Hal ini menjadikan dorongan yang kuat buat bang John, agar kedepannya jika ada orang-orang yang ingin meriset tentang studi lokal khususnya sumatera dan membutuhkan referensi tidak akan terkendala lagi. Walaupun, buku-buku yang ada di Literacy Coffee berdominan tentang buku-buku konten lokal, tetapi karna ini merupakan sebuah ruang publik jadi disini juga menyediakan buku-buku populer, sastra, politik, bisnis, filsafat dan lain-lain. Namun, ada keinginan bang John sendiri untuk menjadikan tempat ini sebuah tempat yang mana hanya menyediakan buku konten-konten lokal, jadi siapapun yang ingin mempelajari tentang sumatera bisa datang ke Literacy Coffee. Sekarang ini, Literacy Coffee masih dikelola secara pribadi, tidak ada lembaga ataupun organisasi yang menyokong. Di Literacy Coffee, orang-orang bisa menyewa buku-buku yang ada disini dengan syarat yaitu mendonasikan 2 buku terlebih dahulu. “Tetapi karna tidak semua orang memiliki buku, jadi sebagai gantinya kami mensubsidikan uang sebesar Rp. 45.000, yang mana senilai dengan harga buku tadi, lalu ketika sewa kita kenakan biaya admin Rp. 1.000/hari (tanpa batasan hari),” ungkap mas John. Disini, jika teman-teman membutuhkan buku-buku yang terbit pada tahun 80an pun juga ada, tetapi buat yang ingin menyewanya dilihat dulu seberapa besar kepentingan tersebut (contohnya untuk penelitian atau riset) karna buku-buku ini sangat langka. Untuk kearsipan budaya lokal, di Literacy Coffee bisa dikatakan lengkap, lebih lengkap jika dibandingkan yang ada di perpustakaan kearsipan yang ada di Kota Medan.

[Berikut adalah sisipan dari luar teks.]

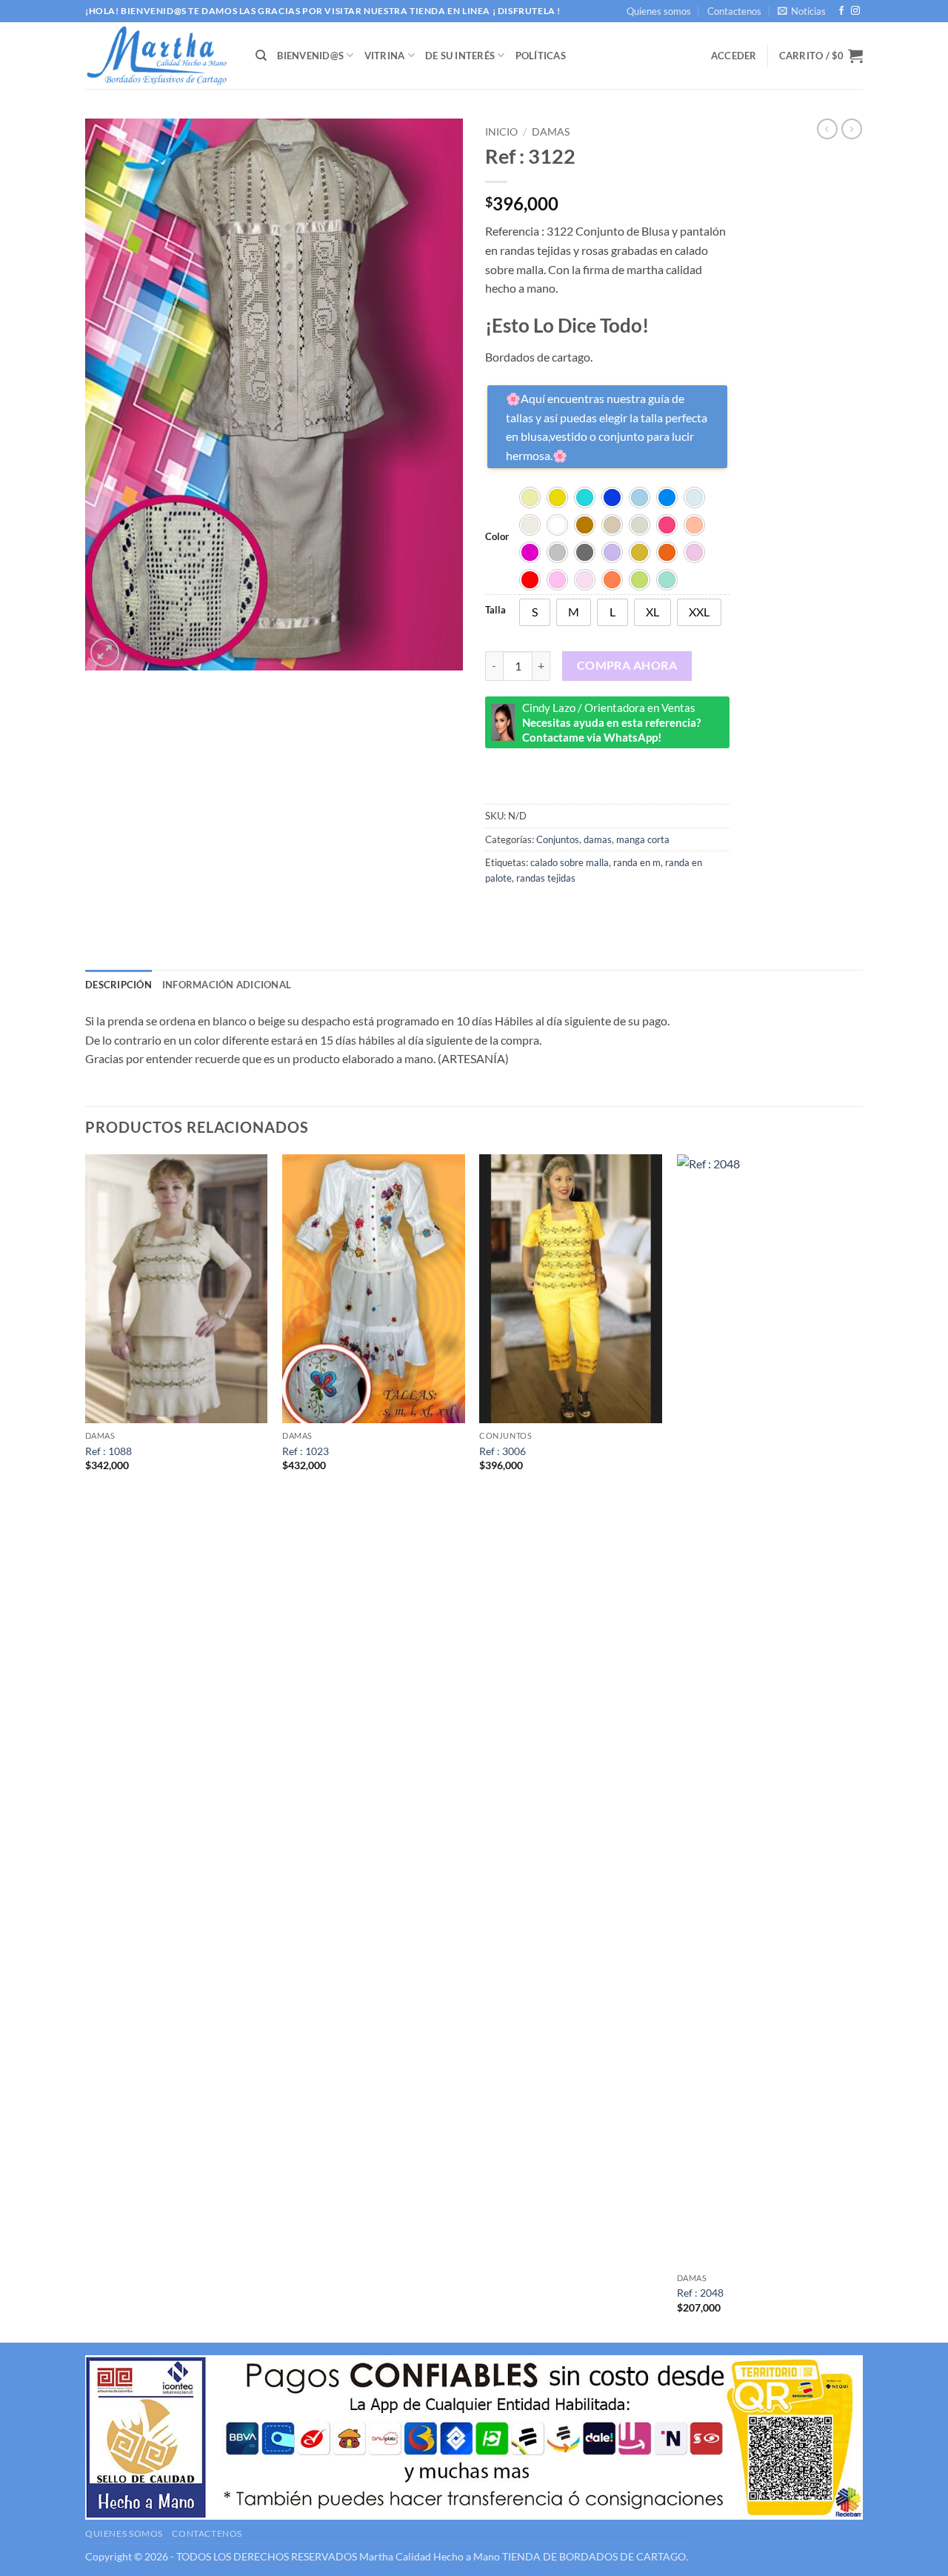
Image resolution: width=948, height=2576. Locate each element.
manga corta (643, 839)
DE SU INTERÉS (460, 55)
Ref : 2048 (700, 2292)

Selain koleksi-koleksi buku dan menu-menu kopi lokal yang membuat Literacy Coffee ini diminati oleh banyak orang untuk datang ke tempat ini, disini juga sering mengadakan event-event seperti penayangan film indie/dokumenter, pameran seni, diskusi publik seperti membahas isu politik dan ekonomi, acara bedah buku, dan event-event lainnya. Jadi, Literacy Coffee terbilang salah satu kedai kopi yang cukup aktif dalam mengadakan event-event. Seperti sekarang ini walaupun kondisi pandemi, dampak terhadap event-event di Literacy Coffee tidak terlalu signifikan. “Karna event-event yang kami adakan pun kurang diminati oleh kaum millenial, jadi yang hadir tidak terlalu banyak. Untuk masalah kendala, lebih kepada faktor eksternal. Karna disaat pandemi, masih ada orang-orang yang takut untuk datang ke event ini, dan kita memaklumi hal itu. Namun, kita tetap welcome kepada siapa saja yang ingin mengadakan event di Literacy Coffee dengan batasan peserta maksimal 50 orang,” ujar bang John. Bahkan mengadakan event sudah menjadi kegiatan rutinitas di Literacy Coffee. “Hampir selalu ada tetapi masih random, sejak berdirinya Literacy Coffee di tahun 2017 kurang lebih ada 300 kegiatan diadakan disini karna kita rutin 2 atau 3 kali seminggu dengan event-event yang berbeda. Jadi balik lagi sebenarnya bagaimana kita mengeksekus 2-3 kegiatan tiap minggunya dengan topik-topik yang menarik dan isu-isu yang sedang terjadi. Siapapun yang ingin mengadakan event disini kami terbuka,” ungkap bang John.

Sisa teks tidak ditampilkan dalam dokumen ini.